Your bird’s welfare needs
The five key welfare needs are:
- Environment – the need for a suitable environment and place to live.
- Diet – the need for a suitable diet.
- Behaviour – the need to express normal behaviour.
- Companionship – the need to consider your pet’s social needs.
- The need to be protected from pain, suffering, injury and disease.
Welfare worries for birds
- Small cages – 32% of indoor birds are in cages that don’t allow enough movement.
- No company – 59% of birds live lonely lives, without the companionship of another bird.
- Wrong diet – 63% of owners feed birds seed mixes that lead to obesity.
- Boredom – 20% of owners don’t provide toys or other objects for their birds to play with.
- Exercise – 56% of owners don’t provide indoor birds with free flight time outside the cage.
- Lack of health care – 48% per cent of birds are not treated for intestinal worms and 44% are not treated for external parasites.
Top tips for bird owners
- Upgrade to the biggest indoor cage or outdoor aviary you can afford.

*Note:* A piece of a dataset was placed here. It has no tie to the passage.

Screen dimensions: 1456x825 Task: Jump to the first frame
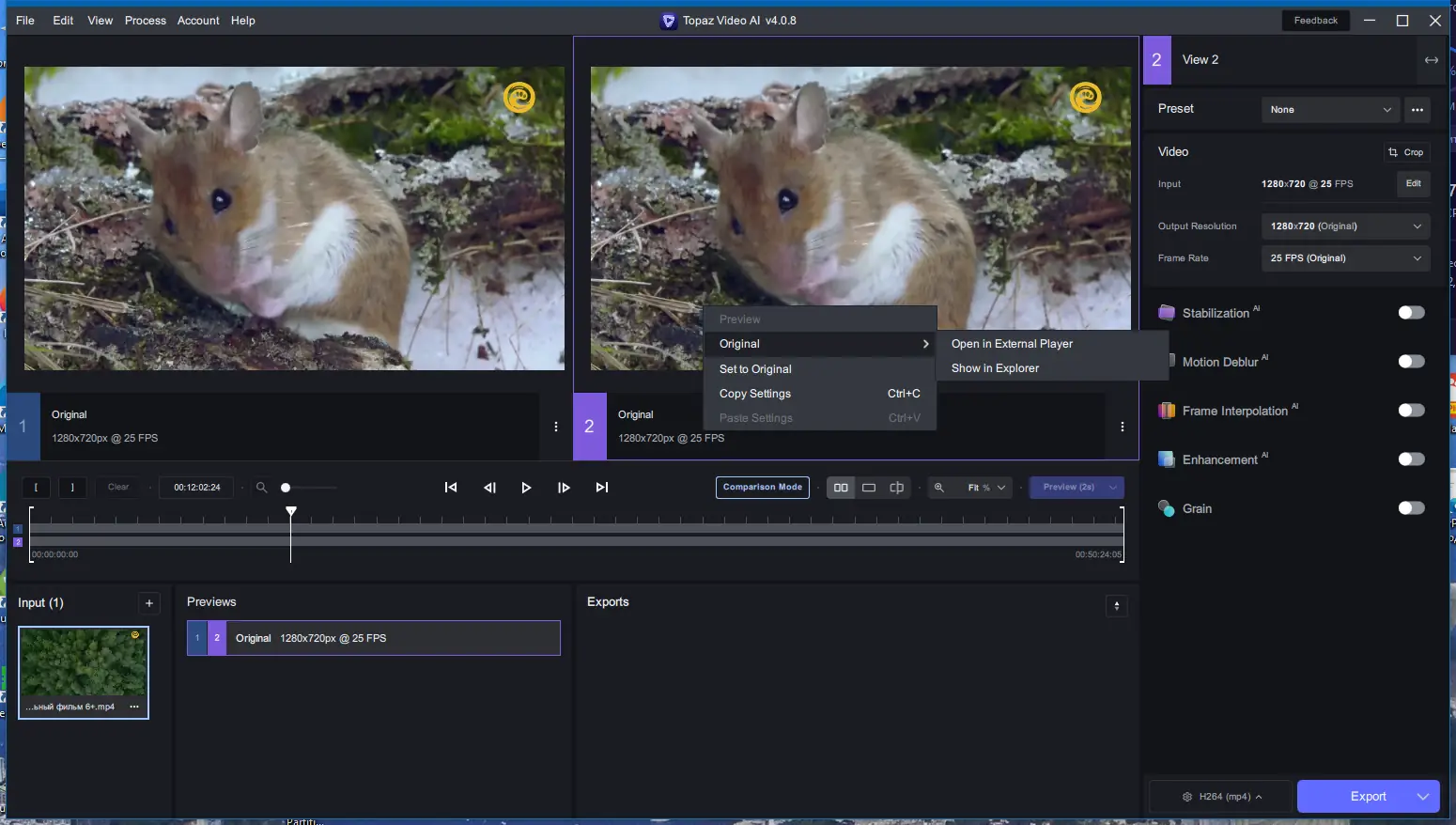pos(451,488)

Remember that birds prefer cages that are wide rather than tall and narrow (birds don't fly like helicopters).
- Consider a companion of the same or similar species for your bird and learn how to safely introduce a new bird. If you must have a solitary bird, try providing it with access to a mirror (birds, such as budgies think their reflection is another bird).
- Feed your bird commercially prepared bird pellets, plus fresh vegetables daily. Avoid feeding your bird seed mixes everyday as they can be quite fatty. Feed seeds in a small quantity for treats only.

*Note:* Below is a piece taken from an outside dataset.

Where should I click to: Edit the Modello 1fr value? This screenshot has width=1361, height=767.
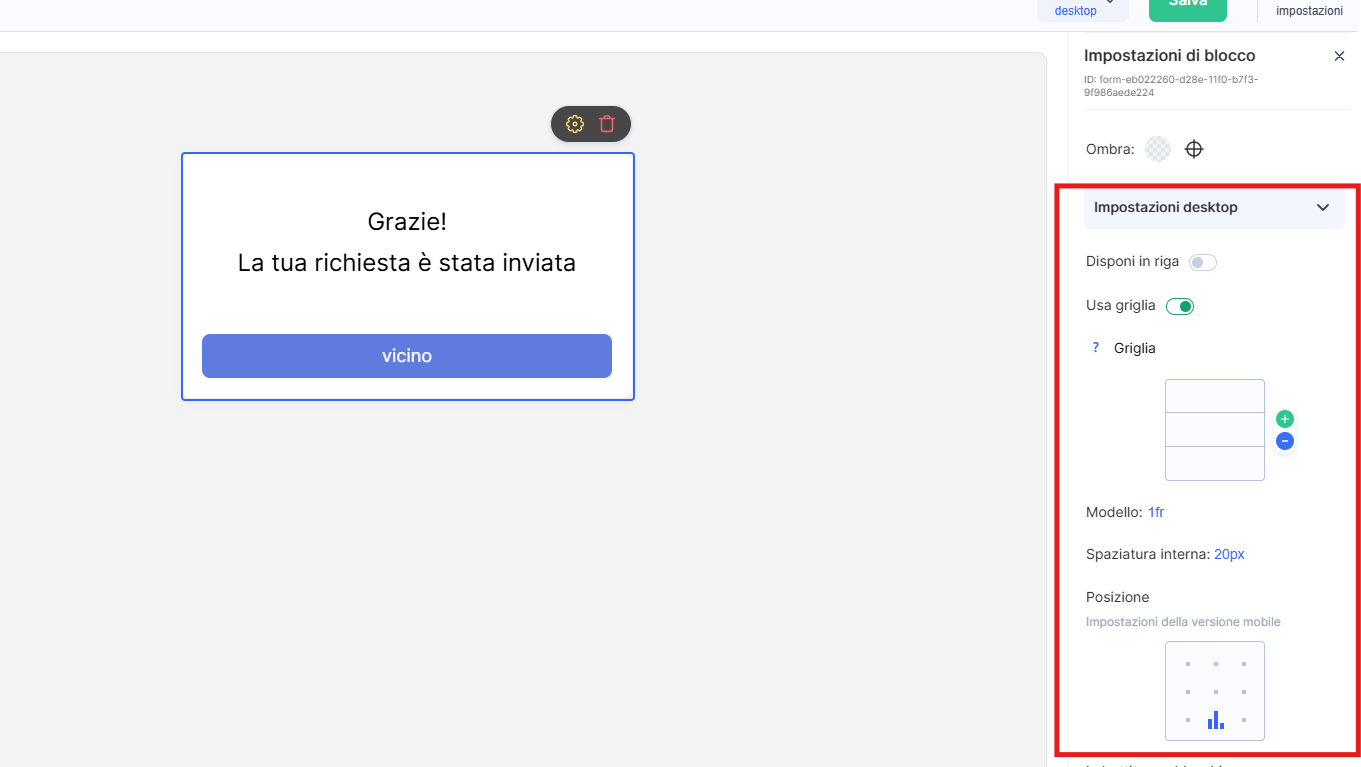pos(1156,512)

- Birds, especially parrots, are really smart! Prevent boredom by providing birds with toys and rotate them regularly. Buy from pet shops or make your own from common household items, such as fresh cut (non-poisonous) branches, paper towel rolls or paper to shred.
- Give your indoor bird supervised sessions flying free out of the cage. Bird proof your home first to ensure it’s a safe and enjoyable experience.
- Treat your bird for both internal and external parasites. Parasite controls differ between species, housing systems, number of birds and exposure to new or wild birds. Your vet will be able to assist you to choose the right treatment.
Doing just one of these things today will make a big difference to your bird's life.
Bennett, P.C., Mornement, K., & Howell, T. (2013). Pet-care practices in Victoria, 2013: a survey of bird, cat, dog and rabbit owners. Unpublished report, La Trobe University, Australia.